>>>>>
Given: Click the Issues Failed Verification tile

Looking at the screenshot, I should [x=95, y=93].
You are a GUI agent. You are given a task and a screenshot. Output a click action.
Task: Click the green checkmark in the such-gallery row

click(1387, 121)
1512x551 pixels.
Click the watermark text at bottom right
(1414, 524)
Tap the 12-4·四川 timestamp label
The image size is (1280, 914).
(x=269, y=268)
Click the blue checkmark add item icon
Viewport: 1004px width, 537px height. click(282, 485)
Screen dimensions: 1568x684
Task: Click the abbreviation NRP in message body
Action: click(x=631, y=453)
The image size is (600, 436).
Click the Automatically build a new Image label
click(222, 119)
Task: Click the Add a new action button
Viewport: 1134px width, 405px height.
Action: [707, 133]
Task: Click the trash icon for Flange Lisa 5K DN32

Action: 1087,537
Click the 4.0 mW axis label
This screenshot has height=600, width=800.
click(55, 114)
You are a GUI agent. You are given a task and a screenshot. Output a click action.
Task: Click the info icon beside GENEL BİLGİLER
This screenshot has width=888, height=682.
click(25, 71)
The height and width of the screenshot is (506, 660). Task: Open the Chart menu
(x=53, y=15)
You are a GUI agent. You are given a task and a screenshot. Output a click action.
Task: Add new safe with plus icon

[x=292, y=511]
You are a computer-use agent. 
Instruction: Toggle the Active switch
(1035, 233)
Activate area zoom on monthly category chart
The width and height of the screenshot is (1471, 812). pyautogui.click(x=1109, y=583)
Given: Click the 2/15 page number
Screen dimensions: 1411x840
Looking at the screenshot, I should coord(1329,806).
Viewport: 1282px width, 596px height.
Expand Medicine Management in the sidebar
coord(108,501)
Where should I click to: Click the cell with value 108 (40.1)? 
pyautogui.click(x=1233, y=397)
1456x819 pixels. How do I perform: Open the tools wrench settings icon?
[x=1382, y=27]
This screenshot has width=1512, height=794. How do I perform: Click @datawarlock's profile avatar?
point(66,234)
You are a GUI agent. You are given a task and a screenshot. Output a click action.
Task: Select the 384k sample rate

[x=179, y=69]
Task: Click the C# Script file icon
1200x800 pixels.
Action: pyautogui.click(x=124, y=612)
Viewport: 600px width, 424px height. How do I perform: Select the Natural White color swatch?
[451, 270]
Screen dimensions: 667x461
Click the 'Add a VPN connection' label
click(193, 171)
<<<<<
WHAT YOU WILL DO: Rewrite the listing above as a Markdown table with the columns Row and Line, numbering each non-blank line in order and omitting the blank lines.

RESPONSE TO THIS TASK:
| Row | Line |
|---|---|
| 1 | Given: Click the Issues Failed Verification tile |
| 2 | Looking at the screenshot, I should [x=95, y=93]. |
| 3 | You are a GUI agent. You are given a task and a screenshot. Output a click action. |
| 4 | Task: Click the green checkmark in the such-gallery row |
| 5 | click(1387, 121) |
| 6 | 1512x551 pixels. |
| 7 | Click the watermark text at bottom right |
| 8 | (1414, 524) |
| 9 | Tap the 12-4·四川 timestamp label |
| 10 | The image size is (1280, 914). |
| 11 | (x=269, y=268) |
| 12 | Click the blue checkmark add item icon |
| 13 | Viewport: 1004px width, 537px height. click(282, 485) |
| 14 | Screen dimensions: 1568x684 |
| 15 | Task: Click the abbreviation NRP in message body |
| 16 | Action: click(x=631, y=453) |
| 17 | The image size is (600, 436). |
| 18 | Click the Automatically build a new Image label |
| 19 | click(222, 119) |
| 20 | Task: Click the Add a new action button |
| 21 | Viewport: 1134px width, 405px height. |
| 22 | Action: [707, 133] |
| 23 | Task: Click the trash icon for Flange Lisa 5K DN32 |
| 24 | Action: 1087,537 |
| 25 | Click the 4.0 mW axis label |
| 26 | This screenshot has height=600, width=800. |
| 27 | click(55, 114) |
| 28 | You are a GUI agent. You are given a task and a screenshot. Output a click action. |
| 29 | Task: Click the info icon beside GENEL BİLGİLER |
| 30 | This screenshot has width=888, height=682. |
| 31 | click(25, 71) |
| 32 | The height and width of the screenshot is (506, 660). Task: Open the Chart menu |
| 33 | (x=53, y=15) |
| 34 | You are a GUI agent. You are given a task and a screenshot. Output a click action. |
| 35 | Task: Add new safe with plus icon |
| 36 | [x=292, y=511] |
| 37 | You are a computer-use agent.  |
| 38 | Instruction: Toggle the Active switch |
| 39 | (1035, 233) |
| 40 | Activate area zoom on monthly category chart |
| 41 | The width and height of the screenshot is (1471, 812). pyautogui.click(x=1109, y=583) |
| 42 | Given: Click the 2/15 page number |
| 43 | Screen dimensions: 1411x840 |
| 44 | Looking at the screenshot, I should coord(1329,806). |
| 45 | Viewport: 1282px width, 596px height. |
| 46 | Expand Medicine Management in the sidebar |
| 47 | coord(108,501) |
| 48 | Where should I click to: Click the cell with value 108 (40.1)?  |
| 49 | pyautogui.click(x=1233, y=397) |
| 50 | 1456x819 pixels. How do I perform: Open the tools wrench settings icon? |
| 51 | [x=1382, y=27] |
| 52 | This screenshot has width=1512, height=794. How do I perform: Click @datawarlock's profile avatar? |
| 53 | point(66,234) |
| 54 | You are a GUI agent. You are given a task and a screenshot. Output a click action. |
| 55 | Task: Select the 384k sample rate |
| 56 | [x=179, y=69] |
| 57 | Task: Click the C# Script file icon |
| 58 | 1200x800 pixels. |
| 59 | Action: pyautogui.click(x=124, y=612) |
| 60 | Viewport: 600px width, 424px height. How do I perform: Select the Natural White color swatch? |
| 61 | [451, 270] |
| 62 | Screen dimensions: 667x461 |
| 63 | Click the 'Add a VPN connection' label |
| 64 | click(193, 171) |